On June 16, 2022, they partnered again with Universal Pictures and Illumination to promote the CGI-animated film Minions: The Rise of Gru. The event allowed players to talk to Gru to adopt a Zodiac Minion Egg. To hatch the egg, players can complete various tasks eventually leading the egg hatching into a Zodiac Minion Chick.

== Popularity ==
The game averaged 160,000 concurrent players as of September 2022, making it one of the most popular and successful games on Roblox. The highest number of concurrent players Adopt Me! has achieved is 1.92 million. Around a third of Roblox players on the Xbox One play Adopt Me!. Due to the presence of microtransactions in the game and the target demographic being young children, there have been instances of children spending large amounts of money on Adopt Me!, including one particular incident where a child from Australia spent $8,000 AUD (US$6,348.88) on the game. The number of players playing Adopt Me! usually triple whenever a major update occurs, and causes platform-wide disruption on Roblox.
==Reception==
Adopt Me! received generally positive reviews from critics. PCGamesN, in an overview of what they considered the best games on Roblox, described it as "cute", and compared it positively to the Petz series, while Screen Rant described it as one of the "most well-known RPGs". Adopt Me! received a nomination for "Favorite Video Game" at the 2023 Kids' Choice Awards.

=== Scams ===
As of 2021, the game became notorious for its rise of scammers who scam players for virtual pets.
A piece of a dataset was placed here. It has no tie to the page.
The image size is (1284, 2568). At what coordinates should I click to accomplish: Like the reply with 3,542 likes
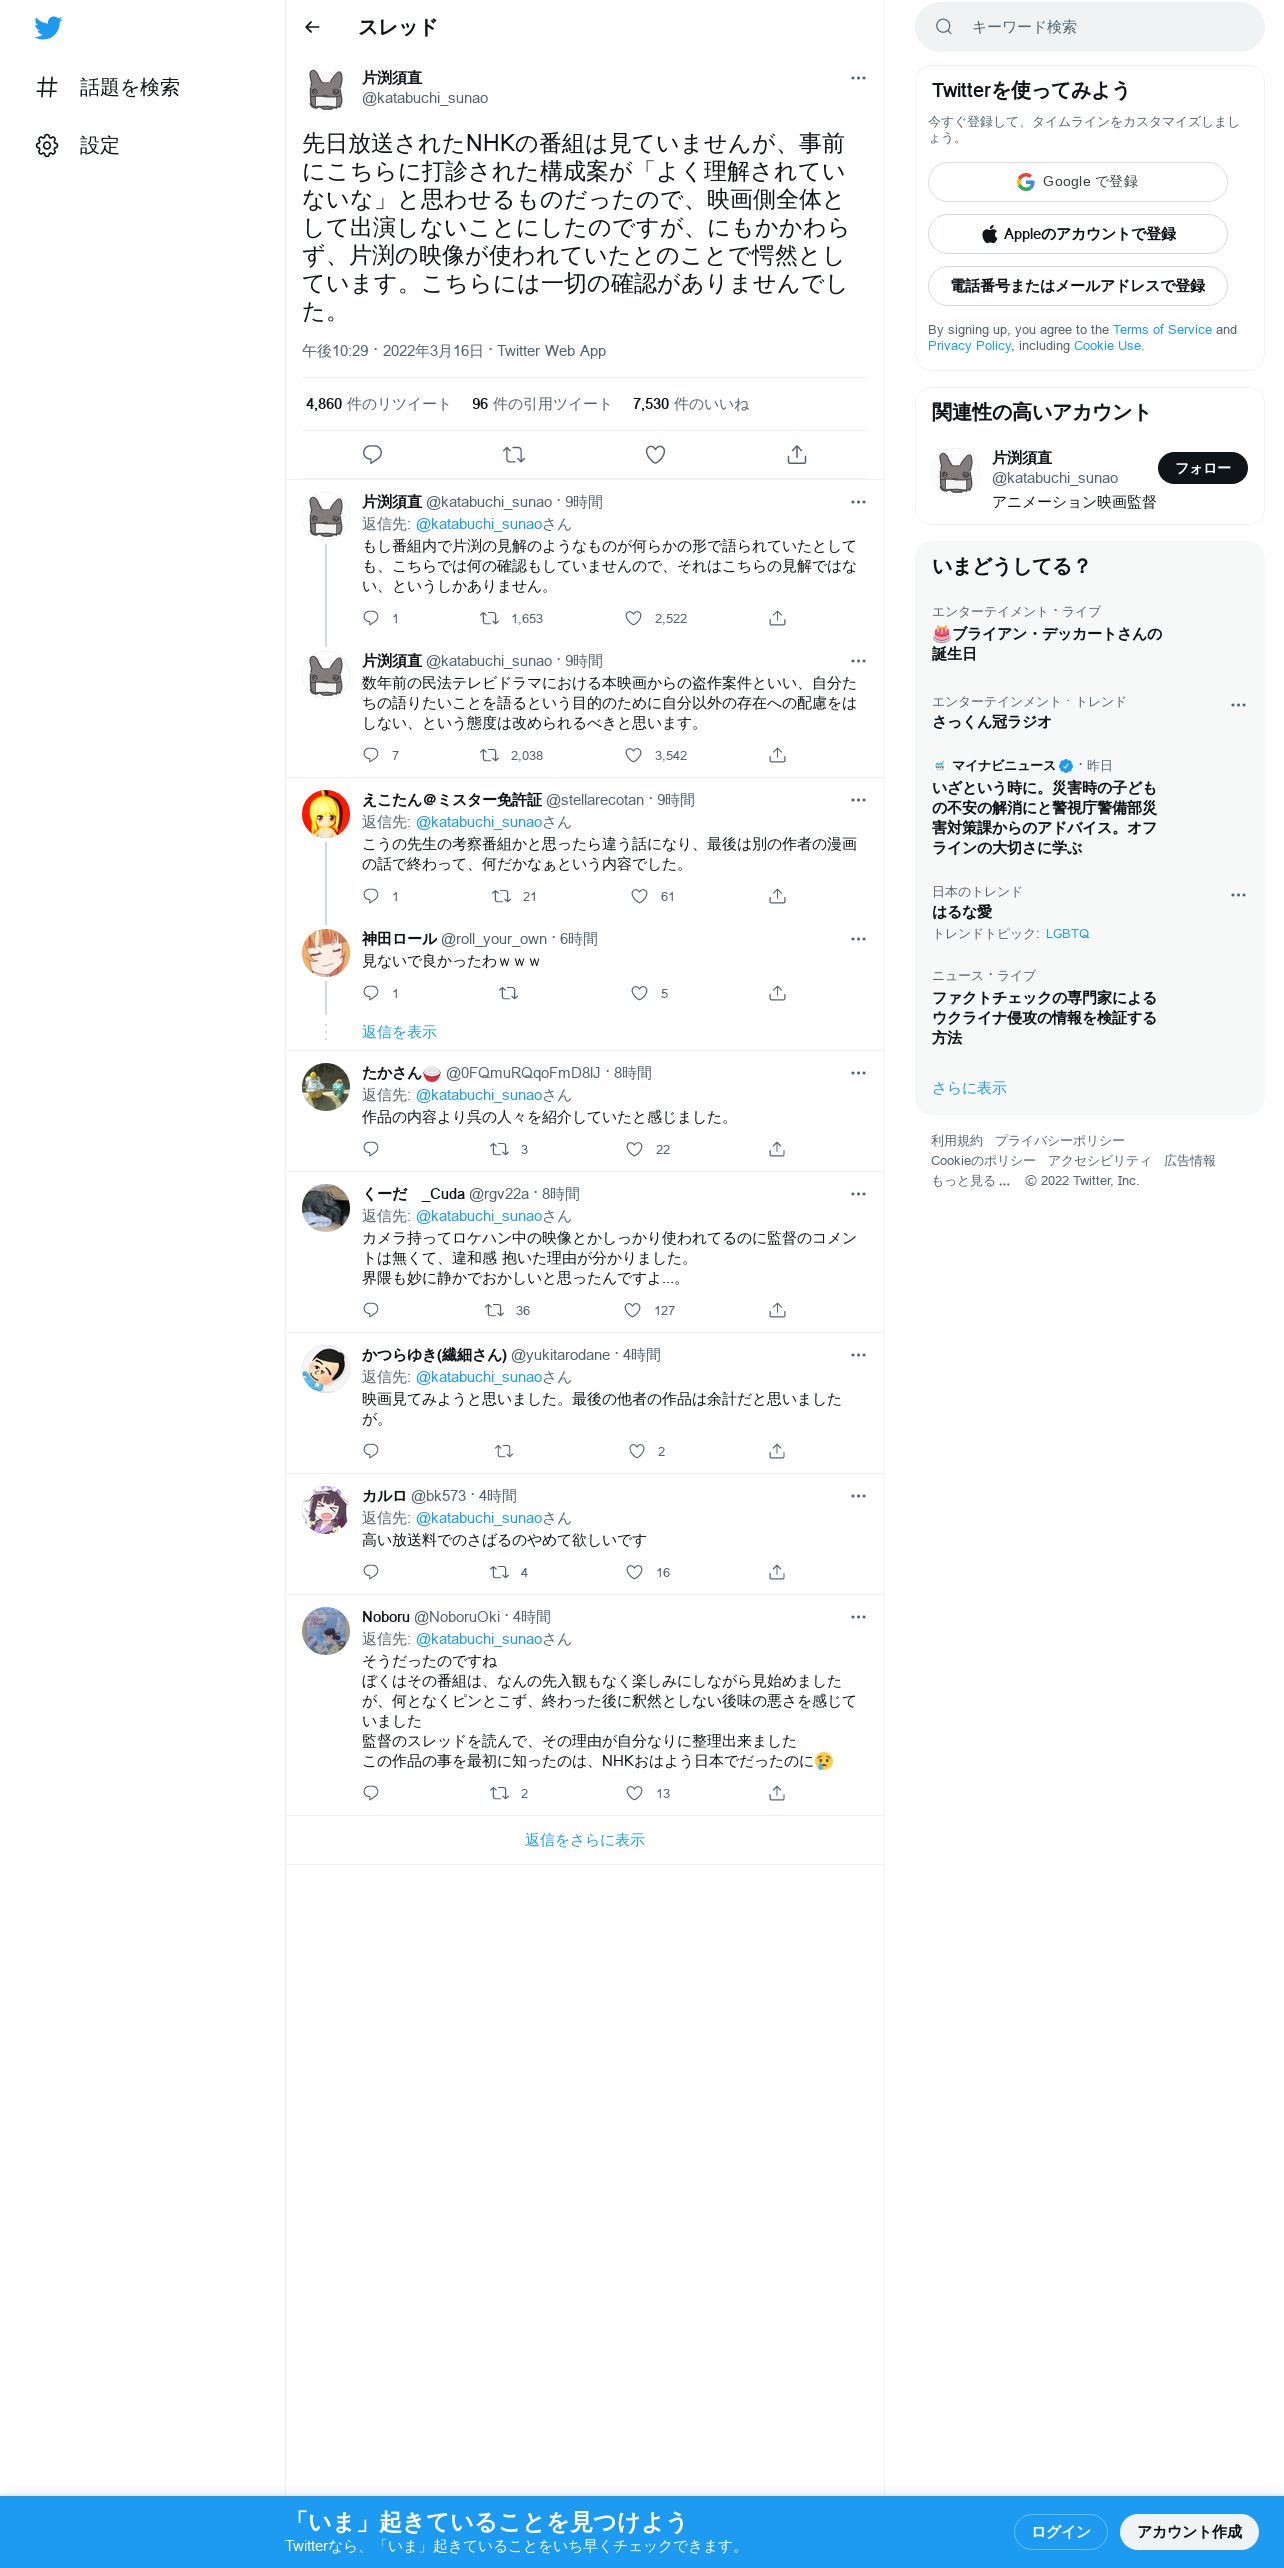pyautogui.click(x=633, y=755)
Due to the high cost of pets within the game, with some rare pets selling for up to US$300 on off-platform sites, a large subculture of scammers have risen within Adopt Me!. As the primary user base of Adopt Me! is on average young children, who are especially susceptible to falling for scams.

One of the most common ways in which scammers carry out their operations is through "trust trades", in which the scammer manipulates players to trust them and trade a rare virtual item, promising to give it back. The scammer either leaves the game with the victim's item, or blocking the victim to continue scamming other users.

Adopt Me! had released several new features focused on combating scams in November 2020, including the introduction of "trade licenses" that are required to be earned before one can trade pets above rare rarity. It also affected the amount of pets a player could trade, and the addition of viewable trade history and the addition of notifications to the player if the game detects a markedly unfair trade.